Wat te doen:
1. Beantwoord deze vragen over de tekst over de fietshelmplicht:
(a) Hoe oud was de jongen die op de terugweg van een feestje van de baan werd gereden?
(b) Welke twee veiligheidsvoorzieningen hadden het ongeval volgens de tekst misschien kunnen voorkomen?
(c) In welke krant ging een traumachirurg van het Jessa Ziekenhuis Hasselt in overdrive?
2. Schrijf verder aan de tekst over de fietshelmplicht, vanaf de laatste zin.

Gekozen fragment:
::::::::::

RSS feed

Tagarchief: fietshelmplicht

Filosofische vraag

Geplaatst op

 

Snelle ambulance-002

Sommigen noemen het de ironie van de geschiedenis. Ik ben meer geneigd om het ‘cynisme’ te noemen. De lichten van de Staten-Generaal van de Verkeersveiligheid van minister Galant waren nog niet gedoofd of daar liep alweer een ijzingwekkend verhaal van de persen: een zestienjarige jongen komt met de fiets terug van een feestje en wordt onderweg van de baan gereden. De chauffeur pleegt vluchtmisdrijf, maar wordt snel ingerekend. Het blijkt dat hij dronken was én te snel reed.

Een alcoholslot en/of Intelligente Snelheids Assistentie (ISA) hadden het ongeval wellicht kunnen voorkomen: de doodrijder zou nooit zijn vertrokken of langzamer hebben gereden en de fietser mogelijk op tijd gezien.

Toch waren er in de kranten geen verontwaardigde reacties over het uitblijven van deze twee veiligheidsvoorzieningen. Het viel me des te meer op omdat het in twijfel trekken van de effectiviteit van de fietshelm die reacties wél opriep. Een traumachirurg van het Jessa Ziekenhuis Hasselt ging in De Standaard in overdrive onder de kop ‘Schaf dan ook de nooduitgangen af’.

::::::::::

Aangeleverde gegevens:
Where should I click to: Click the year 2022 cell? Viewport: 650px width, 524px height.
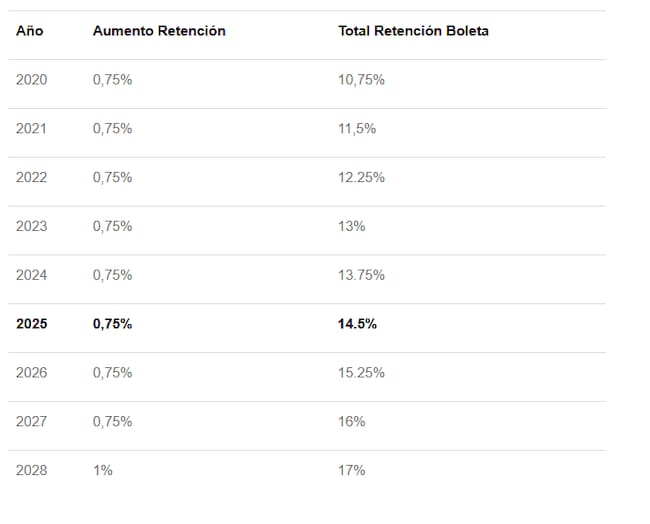pyautogui.click(x=31, y=177)
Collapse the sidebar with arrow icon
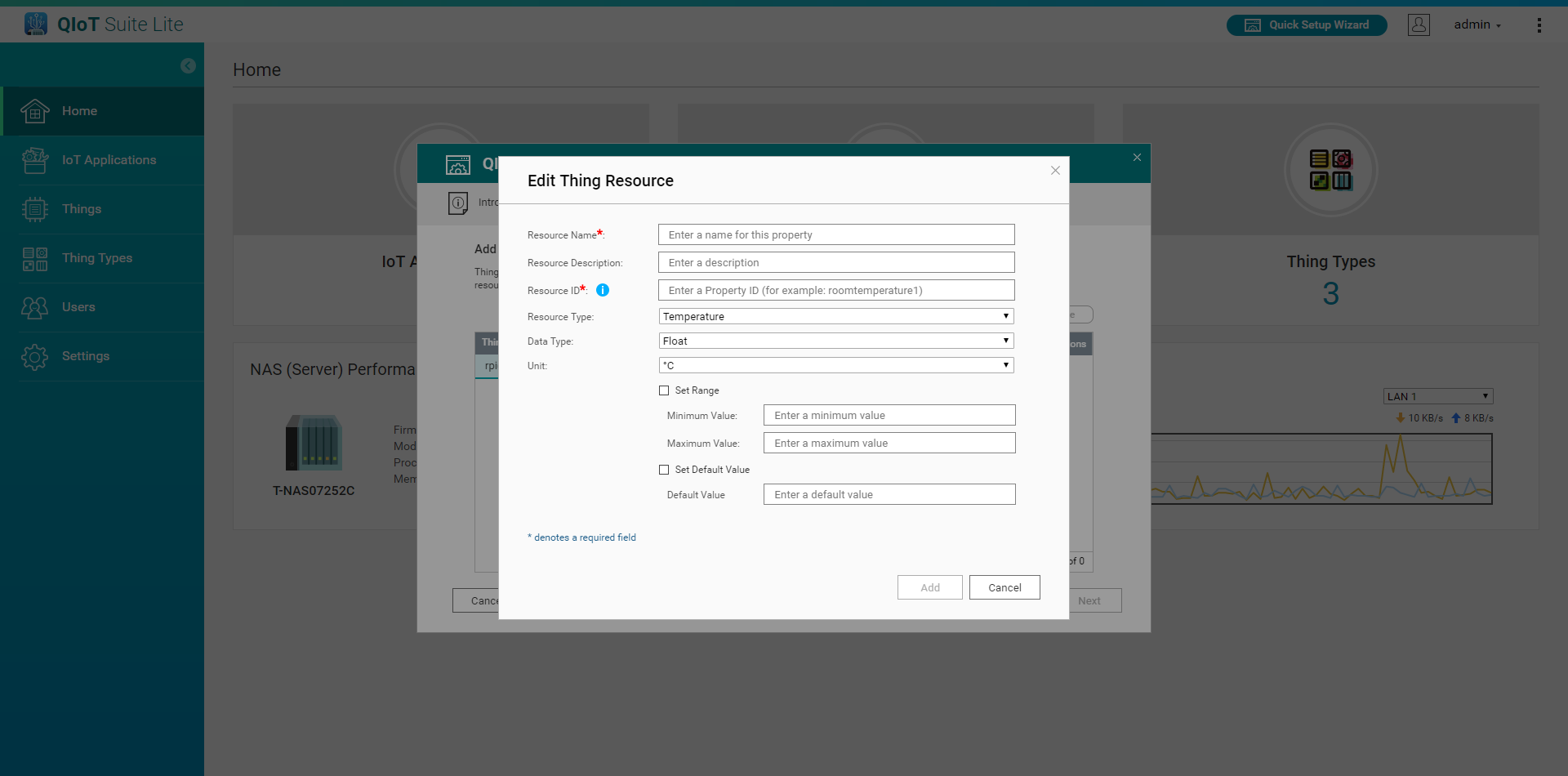 (x=188, y=66)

::::::::::

Gegeven antwoorden:
1.
(a) Zestien jaar.
(b) Een alcoholslot en Intelligente Snelheids Assistentie (ISA).
(c) In De Standaard.

2.
Los van het gegeven dat de dokter kennelijk niet bekend is met het fenomeen van de risicohomeostase, zouden we zijn redenering ook kunnen doortrekken. Zoals professor Miermans opmerkte: “Dan kunnen we kinderen beter laten wonen in het ziekenhuis: spaart spoed-opnames. We kunnen ook katheders permanent inplanten, dat spaart tijd bij een ongeval. Als we ze buiten laten, de kinderen en ouderen, best in een Leopard-tank. Die is – naar het schijnt- schokbestendig.  En als we richting preventie denken, dan kan de auto best als eerste opgetut worden met zwaailichten, fluo-banden, botskussens,…”

Absurd, inderdaad. Maar als het fietsers betreft, geldt kennelijk een andere maatstaf van absurditeit. Al zouden we het ook gewoon ‘selectiviteit’ kunnen noemen.

Toch was het niet dat wat me het meest stoorde aan de reactie van de chirurg. Hij getuigde dat hij ‘nog dit weekend (…) bij een kind van veertien (werd) geroepen dat aangereden was. Een banale enkelfractuur en een dramatisch hersenletsel. Dat kind zou gered geweest zijn door de helm.” Natuurlijk begrijp ik de woede van een chirurg die moet vaststellen dat hij machteloos staat. En allicht kan ik mij niet voorstellen wat er door een mens gaat als hij het leven van een kind uit zijn handen voelt glippen.

De reactie van de chirurg is dus begrijpelijk, maar daarom nog niet de juiste. Integendeel. In al zijn oprechte emotionele betrokkenheid laat hij plots zijn strenge wetenschappelijke standaards varen. Hij beweert dat het kind gered zou zijn geweest door de helm. Die stelling is natuurlijk niet bewezen en kan ook niet bewezen worden. Hoogstens is het een stellige overtuiging van de chirurg. Maar ze bezoedelt wel het debat over zin of onzin van een fietshelmplicht.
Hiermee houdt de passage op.